Sewing thread and ordinary fishing line have joined forces in the laboratory to create artificial muscles that were very strong. Superhuman strength could be someday lent by the new artificial muscles to wearable exoskeletons and robots for people.
The distorted, coiled blends of sewing thread and polymer fishing line can raise 100 times more fat and have mechanical power that is 100 instances greater than the same size and weight. U.S. research workers in the College of Texas at Dallas caused co-workers from Sydney, Europe, China, South Korea and Turkey about the break-through step-by-step in the 2 1 February 2014 concern of the journal Science.
"The use chances for these polymer muscles are huge," mentioned Ray Baughman, the Robert A. Welch Distinguished Chair in Chemistry at UT Dallas and representative of the NanoTech Institute. "Now's most sophisticated wearable exoskeletons, and humanoid robots, prosthetic limbs are restricted by motors and hydraulic systems, whose dimensions and weight limit dexterity, force creation, and function capacity."
A package of fishing lines having a total diameter only 10 times broader-than the usual human hair can produce an artificial muscle effective at lifting more than 7 kilograms, Baughman stated. If united in parallel 100 of the manufactured muscles like biological muscles, might raise about 0.7 tonnes. The muscles also can create about 7.1 hp per kg, or even the equivalent mechanical power of the jet engine.

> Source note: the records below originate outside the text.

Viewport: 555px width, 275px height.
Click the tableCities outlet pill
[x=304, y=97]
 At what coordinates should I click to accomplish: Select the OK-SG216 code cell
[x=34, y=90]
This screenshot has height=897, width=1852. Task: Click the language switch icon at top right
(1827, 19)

The twisted polymer fibers have enough torsional power to spin a heavy rotor more than 10 000 revolutions per minute when heated. Additional "extreme" twisting creates coiled artificial muscles that can either contract or expand along their length when heated, depending on the direction of the twist. These coils can contract by about 50 percent of their length—much more than biological muscles, which can contract by about 20 percent.
Such artificial muscles are usually electrically powered by resistive heating, said Carter Haines, a doctoral student in materials science and engineering at UT Dallas and lead author on the new study. The resistive heating can come from the metal coating of commercial sewing thread or from metal wires twisted together within the coiled muscles. But the muscles can also draw power from environmental temperature changes.

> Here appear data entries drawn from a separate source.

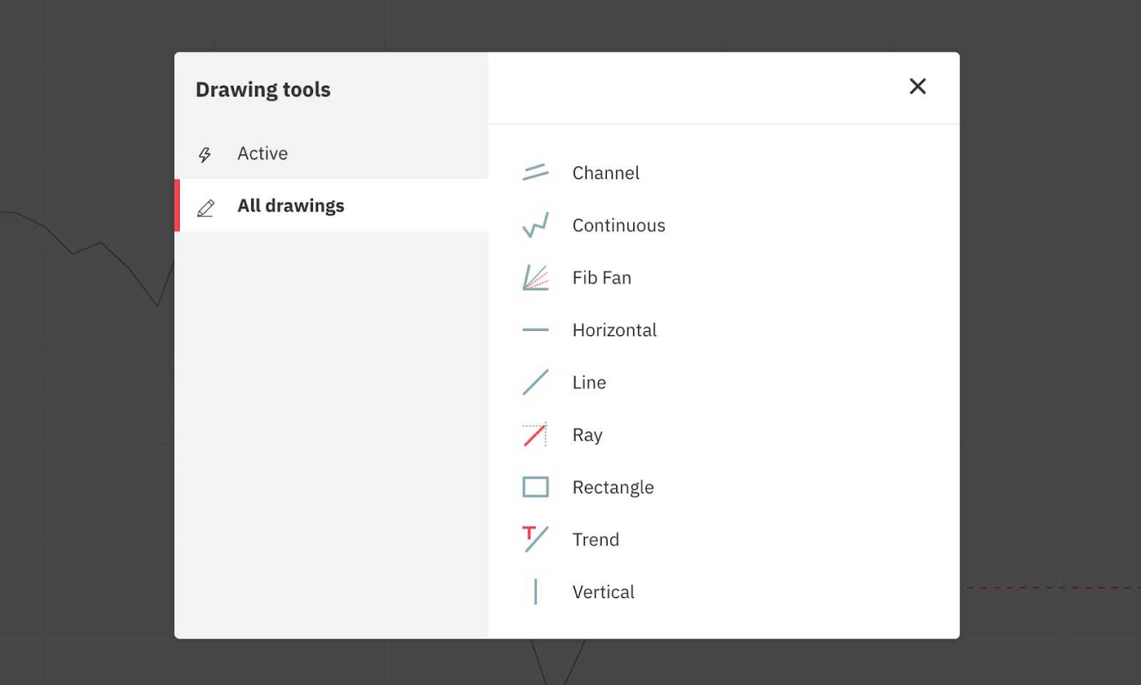Close the Drawing tools dialog
The image size is (1141, 685).
(x=918, y=86)
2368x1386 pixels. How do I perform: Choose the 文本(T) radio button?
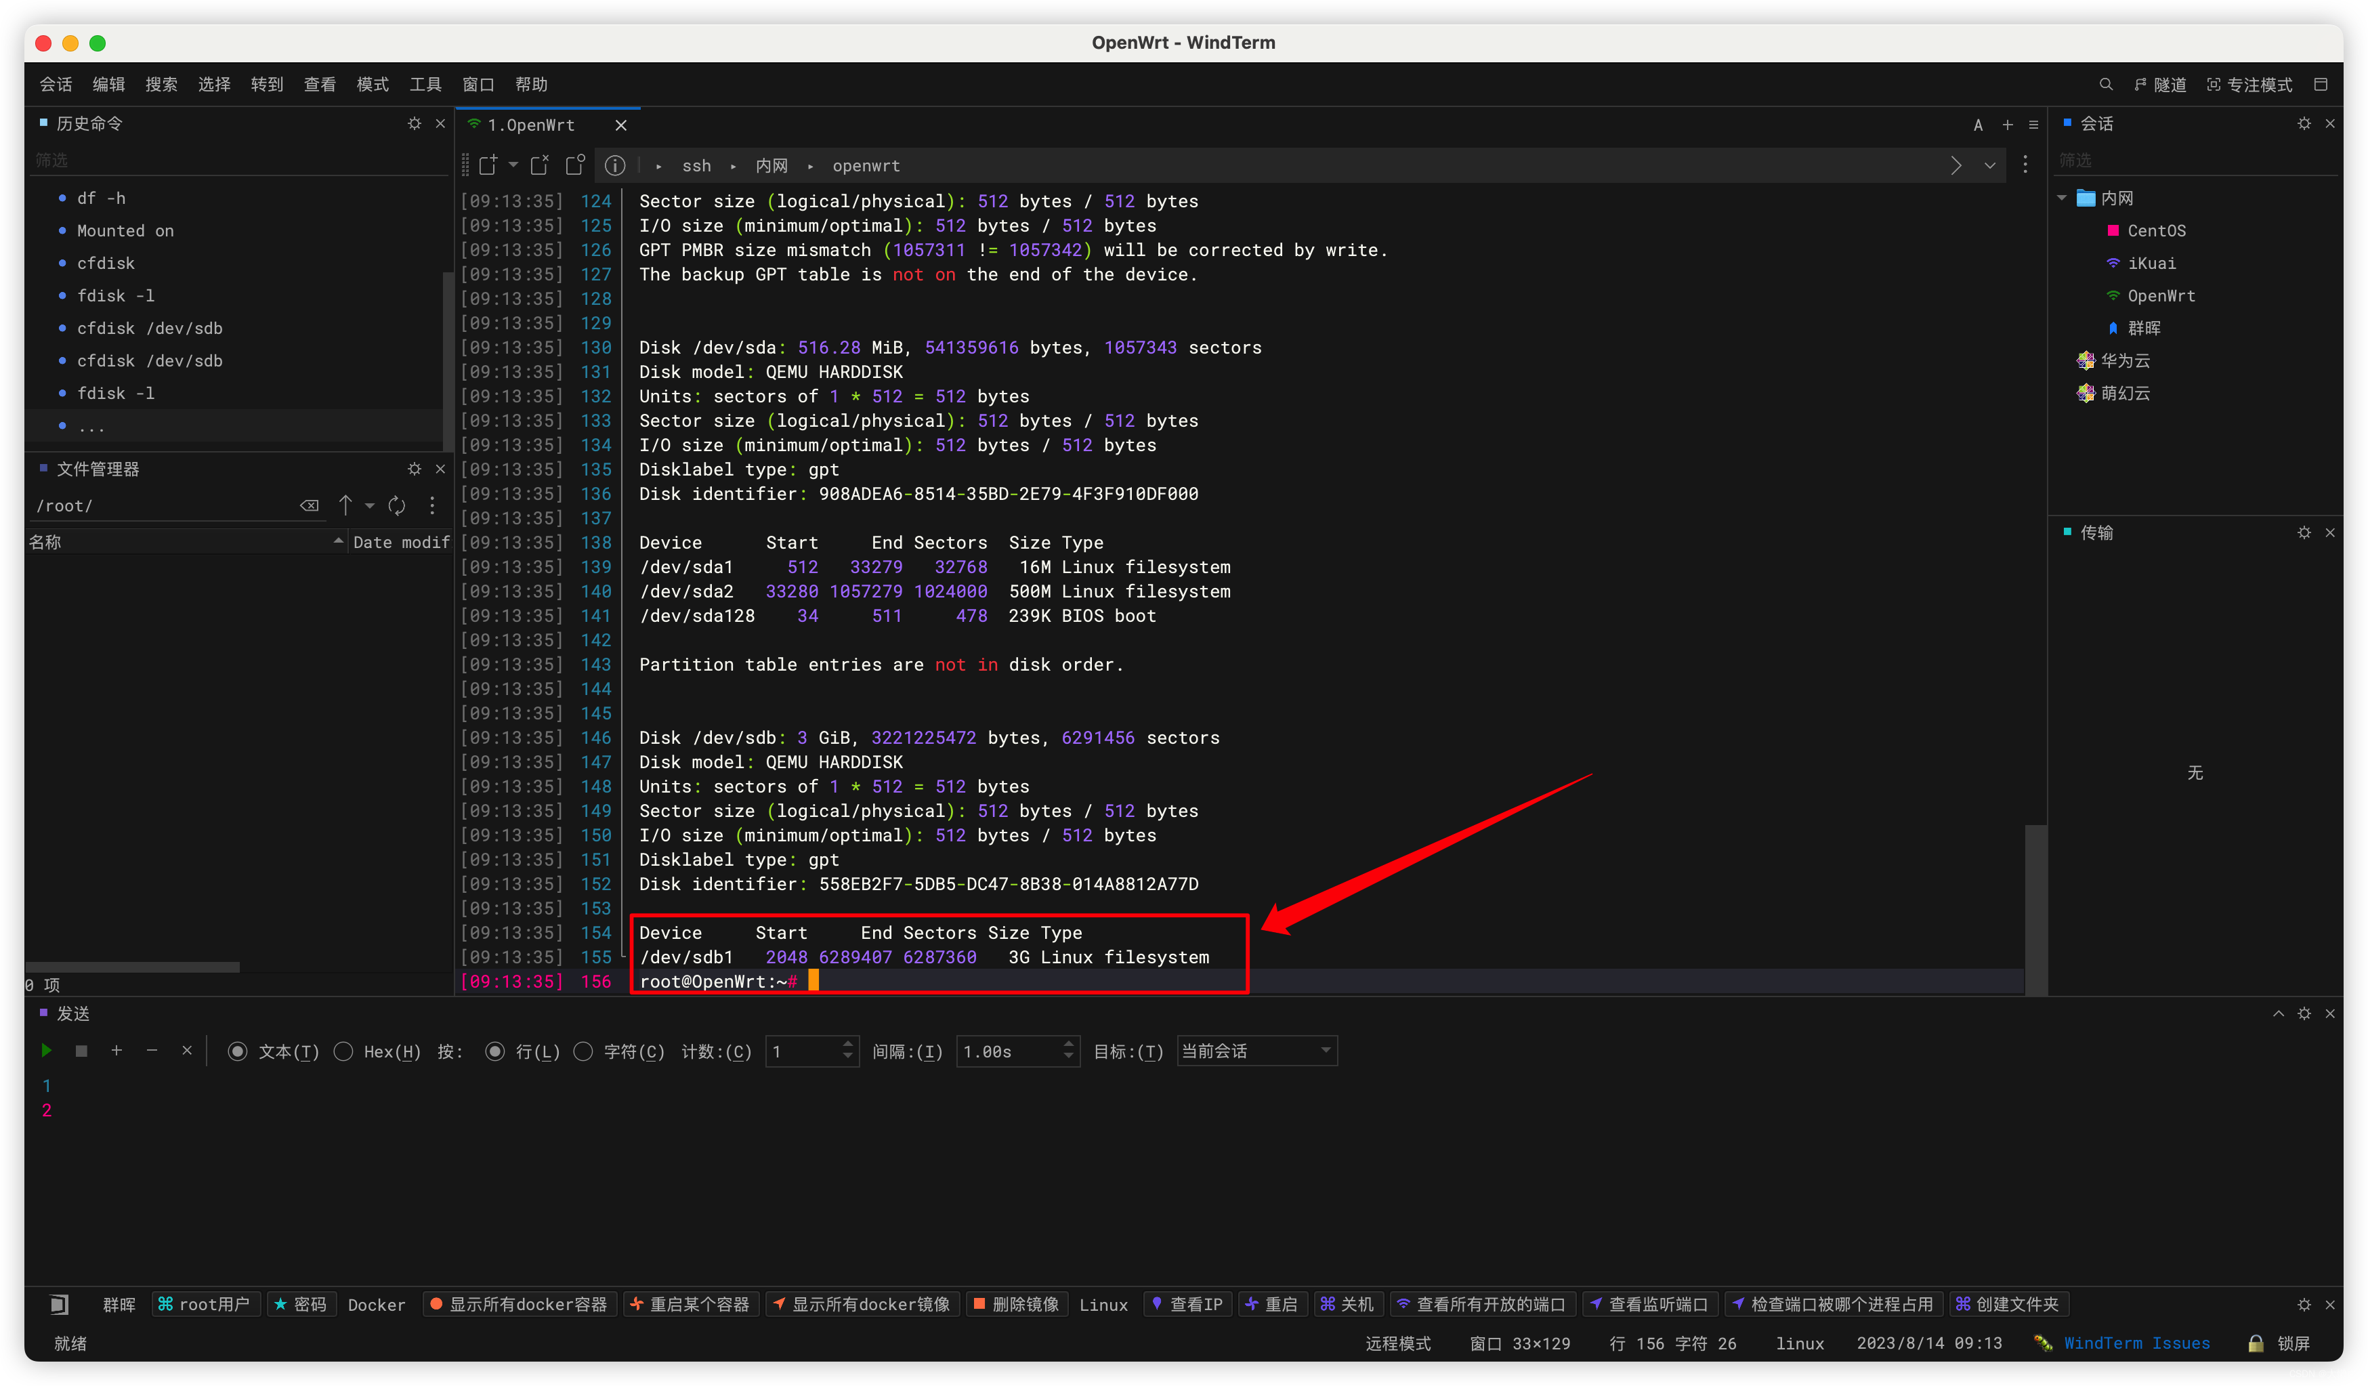coord(238,1051)
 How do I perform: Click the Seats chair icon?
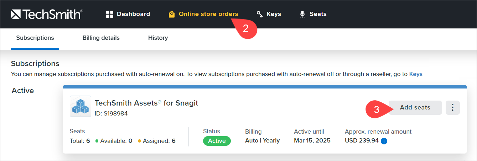pyautogui.click(x=302, y=14)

The new muscles could benefit technologies beyond enhancing the strength of future robots or robotic exoskeletons. Smaller bundles of the polymer muscles with a diameter thinner than a human hair could give life to more nuanced facial expressions in humanoid robots, or lend a precise touch to robotic microsurgery on the tiniest levels.
Researchers also envision the new muscles replacing typical motors in smart buildings with windows that automatically open and close in response to temperature changes, or powering tiny lab-on-a-chip devices.
The UT Dallas team led by Baughman previously experimented with artificial muscles based on carbon nanotubes twisted into bundles and infused with paraffin wax. But their latest work with the fishing line and sewing thread shows that even relatively mundane materials may have a lot to offer.